Tuesday, June 16, 2009

The Gardens at Spring Mill

Our Master Gardener association sponsored a field trip this past Saturday morning to Spring Mill State Park in Mitchell, Indiana. Spring Mill, which is about an hour's drive south of Bloomington, is home to several caves and a stand of virgin forest. The park also has a Pioneer Village with a working grist mill and several log cabins nearby. Of particular note to our group was the period (mid-1800's) walled garden in the village.
Saturday promised to be a humid day with fog hanging in our neighborhood and around Lake Monroe. Rain was forecast, but not until later in the day, so we felt good about our chances at touring the garden this year. We actually had this tour set up for this time last year, but it poured that day, with flood warnings being posted.
After some miscommunication with the personnel at the park, we finally met up with our tour guide, a gardener/historical interpreter. An interesting aside is that she told us that the difference between an interpreter and a reenactor is that the interpreter can tell us where the parking lot is, where the bathrooms are and when the park closes, while a reenactor cannot. And now you know.

A Great Spangled Fritillary rests on a Gaillardia mexicana (Mexican Blanket Flower).
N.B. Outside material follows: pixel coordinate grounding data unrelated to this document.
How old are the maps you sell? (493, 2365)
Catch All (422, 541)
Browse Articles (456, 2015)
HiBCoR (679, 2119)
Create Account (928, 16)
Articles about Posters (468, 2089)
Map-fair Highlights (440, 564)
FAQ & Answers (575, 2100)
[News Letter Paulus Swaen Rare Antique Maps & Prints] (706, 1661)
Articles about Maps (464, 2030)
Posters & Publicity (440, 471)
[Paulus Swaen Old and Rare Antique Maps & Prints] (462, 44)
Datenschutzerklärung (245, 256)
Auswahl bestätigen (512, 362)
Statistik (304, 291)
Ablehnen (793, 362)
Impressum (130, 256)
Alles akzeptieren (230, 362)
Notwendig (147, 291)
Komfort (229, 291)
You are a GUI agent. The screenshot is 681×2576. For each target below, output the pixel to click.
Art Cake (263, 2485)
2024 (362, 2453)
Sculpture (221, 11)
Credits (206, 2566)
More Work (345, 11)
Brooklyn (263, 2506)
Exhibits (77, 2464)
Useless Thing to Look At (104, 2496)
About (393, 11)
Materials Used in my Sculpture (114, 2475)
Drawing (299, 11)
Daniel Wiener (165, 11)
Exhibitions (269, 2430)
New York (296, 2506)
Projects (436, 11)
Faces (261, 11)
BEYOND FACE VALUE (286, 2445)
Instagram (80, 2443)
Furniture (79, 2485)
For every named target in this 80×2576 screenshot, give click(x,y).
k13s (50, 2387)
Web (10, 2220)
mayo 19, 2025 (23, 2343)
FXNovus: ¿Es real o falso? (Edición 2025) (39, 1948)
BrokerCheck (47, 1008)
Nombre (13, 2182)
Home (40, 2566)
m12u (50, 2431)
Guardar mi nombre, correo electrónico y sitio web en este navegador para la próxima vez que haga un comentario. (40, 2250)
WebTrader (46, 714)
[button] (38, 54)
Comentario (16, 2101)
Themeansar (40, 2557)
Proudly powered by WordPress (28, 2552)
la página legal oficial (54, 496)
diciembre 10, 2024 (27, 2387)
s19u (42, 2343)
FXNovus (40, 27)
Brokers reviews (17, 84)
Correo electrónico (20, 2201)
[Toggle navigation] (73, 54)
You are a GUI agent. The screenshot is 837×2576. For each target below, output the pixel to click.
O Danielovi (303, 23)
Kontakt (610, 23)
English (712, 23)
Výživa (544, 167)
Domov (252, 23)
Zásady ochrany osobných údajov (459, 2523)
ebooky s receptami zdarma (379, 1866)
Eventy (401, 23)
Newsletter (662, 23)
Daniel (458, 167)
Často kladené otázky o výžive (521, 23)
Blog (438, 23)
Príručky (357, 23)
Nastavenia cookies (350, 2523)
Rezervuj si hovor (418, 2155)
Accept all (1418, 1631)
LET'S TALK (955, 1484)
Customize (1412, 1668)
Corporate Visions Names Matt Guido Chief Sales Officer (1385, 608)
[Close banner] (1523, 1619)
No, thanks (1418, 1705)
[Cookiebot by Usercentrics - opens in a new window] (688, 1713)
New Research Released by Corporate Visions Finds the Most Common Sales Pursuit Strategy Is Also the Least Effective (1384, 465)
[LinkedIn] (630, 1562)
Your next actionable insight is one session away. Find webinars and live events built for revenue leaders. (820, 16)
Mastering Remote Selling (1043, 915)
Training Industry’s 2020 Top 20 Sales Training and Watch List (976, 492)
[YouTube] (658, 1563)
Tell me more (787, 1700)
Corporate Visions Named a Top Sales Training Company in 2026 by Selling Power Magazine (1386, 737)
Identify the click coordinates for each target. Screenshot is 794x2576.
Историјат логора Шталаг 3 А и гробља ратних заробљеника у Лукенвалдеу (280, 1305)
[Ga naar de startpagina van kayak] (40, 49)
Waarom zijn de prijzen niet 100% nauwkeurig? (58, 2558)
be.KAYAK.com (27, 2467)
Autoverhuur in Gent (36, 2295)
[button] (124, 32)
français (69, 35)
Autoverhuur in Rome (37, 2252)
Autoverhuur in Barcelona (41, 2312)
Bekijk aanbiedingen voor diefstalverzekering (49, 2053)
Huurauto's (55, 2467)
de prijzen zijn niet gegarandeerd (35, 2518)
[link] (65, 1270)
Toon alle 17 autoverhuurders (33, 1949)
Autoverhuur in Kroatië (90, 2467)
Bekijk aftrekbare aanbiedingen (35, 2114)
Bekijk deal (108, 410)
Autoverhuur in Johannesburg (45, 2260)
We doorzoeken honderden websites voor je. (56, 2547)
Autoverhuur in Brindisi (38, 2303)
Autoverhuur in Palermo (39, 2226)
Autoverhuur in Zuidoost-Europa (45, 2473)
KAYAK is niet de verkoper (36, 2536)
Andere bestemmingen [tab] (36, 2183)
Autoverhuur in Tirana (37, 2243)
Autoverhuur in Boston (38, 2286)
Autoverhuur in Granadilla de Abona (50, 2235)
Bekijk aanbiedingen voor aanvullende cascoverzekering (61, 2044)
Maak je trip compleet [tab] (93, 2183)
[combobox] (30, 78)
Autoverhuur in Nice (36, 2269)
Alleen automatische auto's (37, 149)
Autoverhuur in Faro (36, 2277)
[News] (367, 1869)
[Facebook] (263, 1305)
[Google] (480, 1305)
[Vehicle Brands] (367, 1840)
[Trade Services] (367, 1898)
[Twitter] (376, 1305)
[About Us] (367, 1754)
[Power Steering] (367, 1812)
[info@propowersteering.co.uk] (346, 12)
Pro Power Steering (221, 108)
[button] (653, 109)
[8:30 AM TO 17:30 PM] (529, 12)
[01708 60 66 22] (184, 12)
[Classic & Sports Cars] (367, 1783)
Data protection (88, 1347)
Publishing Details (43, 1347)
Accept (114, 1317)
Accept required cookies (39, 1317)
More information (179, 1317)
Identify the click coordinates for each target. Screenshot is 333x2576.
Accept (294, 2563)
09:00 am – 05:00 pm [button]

If you click on the picture, you can see that the bottom few feet of the corner of this limestone grist mill is worn. We were informed that the hogs (some 200 of them) who roamed this area used the corner of the building to rub their backs.

If you look carefully at the old steps up to the doorway to the mill, you will see short iron gates. These fences were short enough for people to step over, but too tall for the hogs to navigate, thus keeping them out of the mill.

This old building next to the garden is currently undergoing renovations. We have been assured that once the company doing the work is finished, it will look as if all of the elements were original to the building.

The gardener told us that while all of the plants inside the walled garden had to be historically accurate - that is, plants that were known to have been cultivated in Indiana in the mid-1800's. They are able to plant other species outside the walled garden.

Two Fritillaries play tag on the coreopsis (tickseed).

Please say hello to Pam, our lovely and knowledgeable interpreter and hostess.

Inside the walled garden.

Gaillardia mexicana.

I think I need to get some of these flowers for my garden.

An old rose grows against the wall.

Bachelor buttons grow on the end of one bed.

I love the curled tops to these garlic plants.
Most of the plants grown then and now were of use to the pioneers. Herbs were especially important, as they were used medicinally, as well as in everyday life. I found it interesting that culinary uses of herbs were often secondary to the medicinal and even household use (ie, aromatics, bug repellents, etc.) I have to believe that life would have been much easier then if only the food had been better tasting!

Up the hill from the walled garden is the herb garden. Here several varieties of basil and gourds grow, along with other herbs and vegetables.

This is the Garden House. Notice the moss and ferns growing on the roof.

The gardener had to put up the small picket fence after last year when Civil War Reenactors trampled her vegetables. War is heck.

On our way out of the village I just had to stop at the apothecary.

The water-run saw was being demonstrated as we returned to our cars. I really need to drag -er, convince my family to take a trip back down here with me sometime soon.


Rosie Hawthorne said...

What a nice trip.

And I do believe I saw larkspur and oenothera (Evening Primrose) in that first pic of the walled garden.

Marilyn said...

I do believe you are correct, as both of those plants were in abundance in the garden. Rosie wins a cyber-cookie!

Rosie Hawthorne said...

Loved the first pic of the gaillardia and the fritillary.

Close crop it, but include the two blooms at the top left and center.